══ Records supplied

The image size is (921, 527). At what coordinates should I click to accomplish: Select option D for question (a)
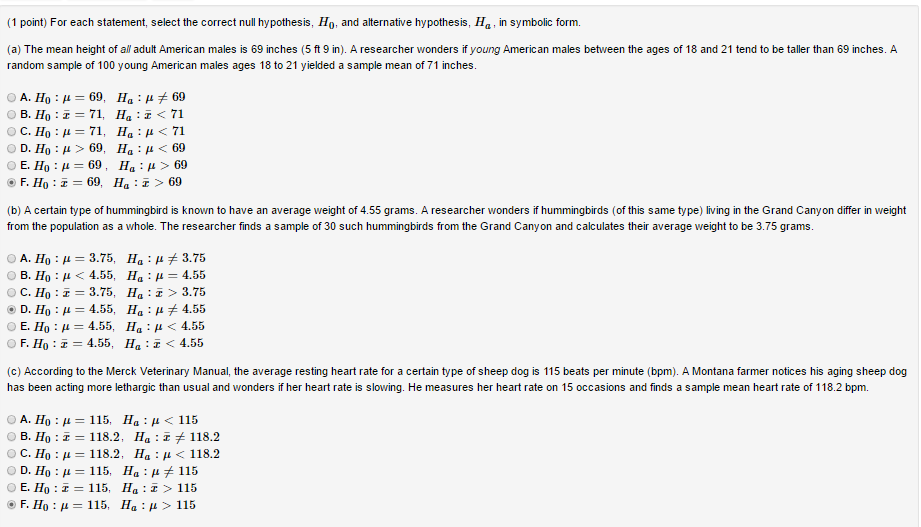click(11, 148)
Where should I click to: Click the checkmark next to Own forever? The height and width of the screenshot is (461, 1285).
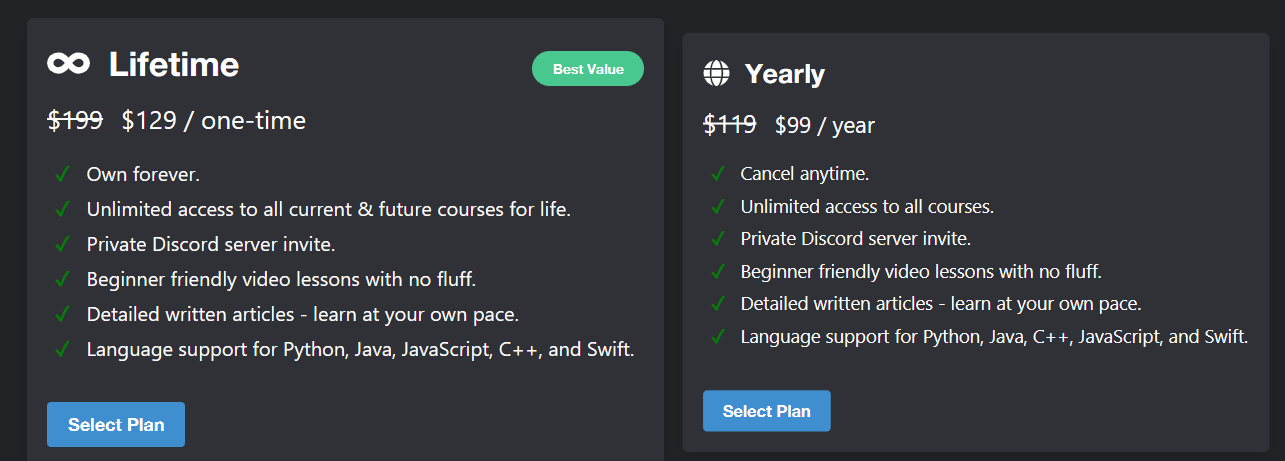[x=62, y=174]
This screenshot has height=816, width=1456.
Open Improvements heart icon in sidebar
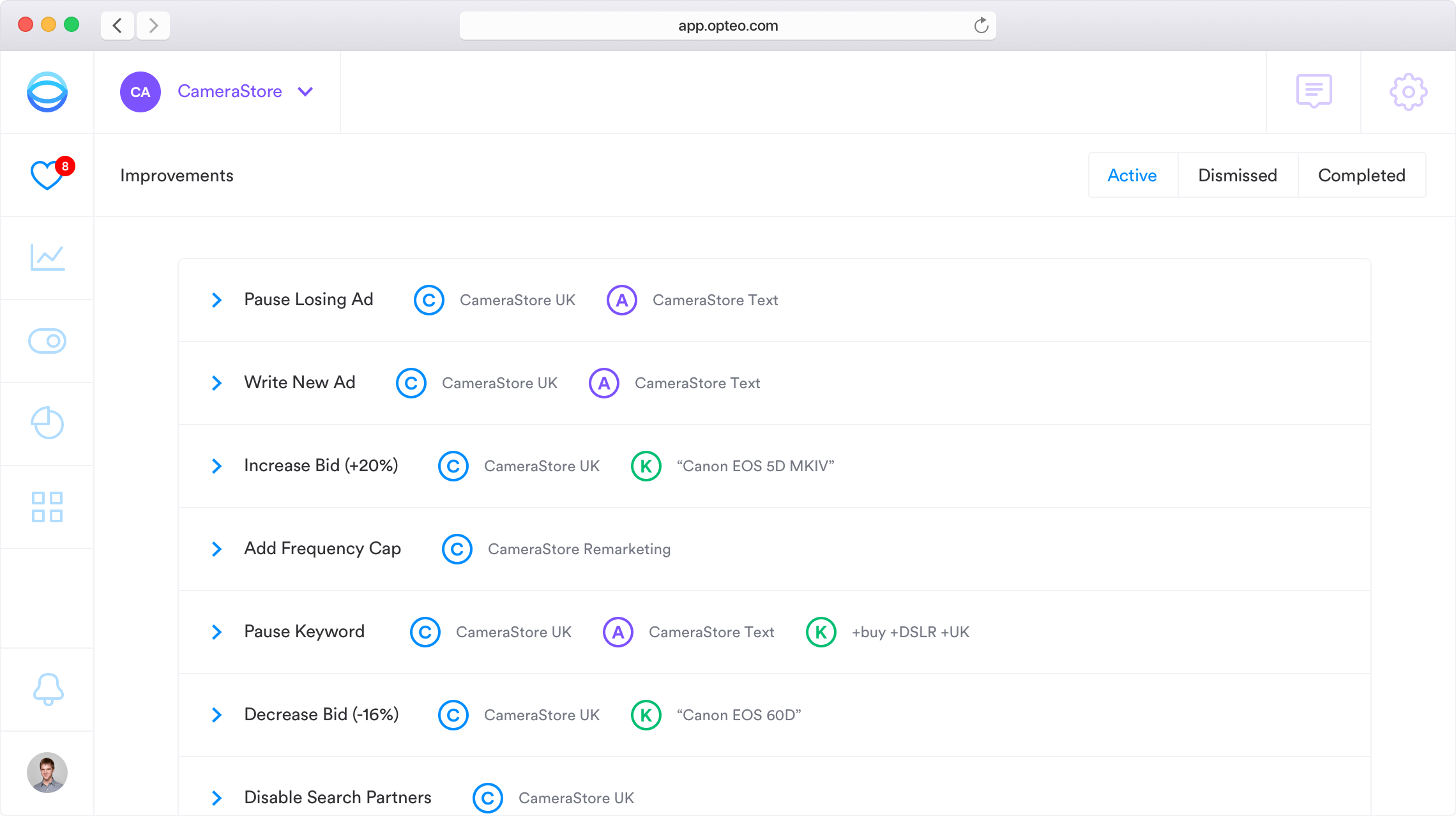(47, 175)
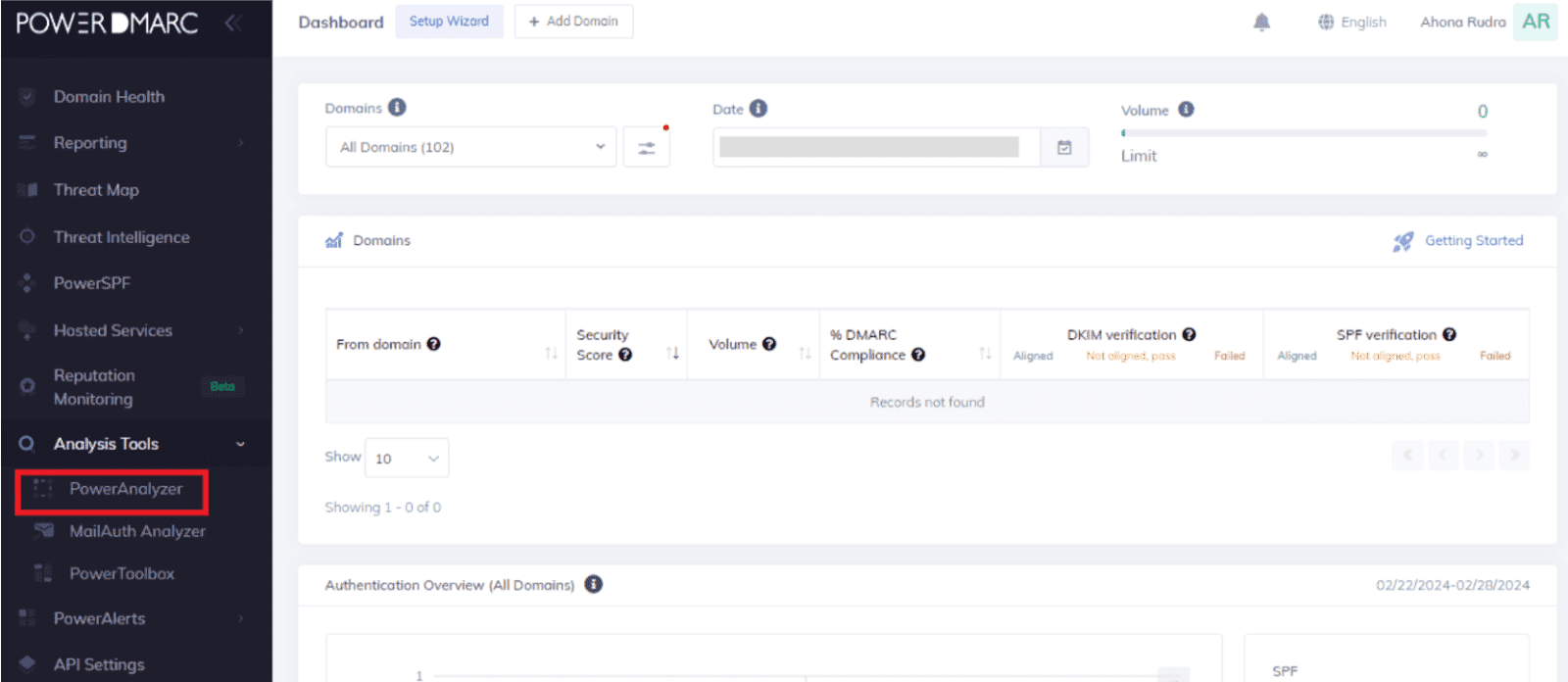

════

→ **Objective**
Reproduce the text lines of the data above word for word, including every one of them. Leave the pictures out of your answer.

→ **Problem solution**
The image size is (921, 527). At what coordinates should I click to accomplish: Select option D for question (a)
click(11, 148)
Where should I click to: Click the checkmark next to Own forever? The height and width of the screenshot is (461, 1285).
[x=62, y=174]
This screenshot has height=816, width=1456.
Open Improvements heart icon in sidebar
(47, 175)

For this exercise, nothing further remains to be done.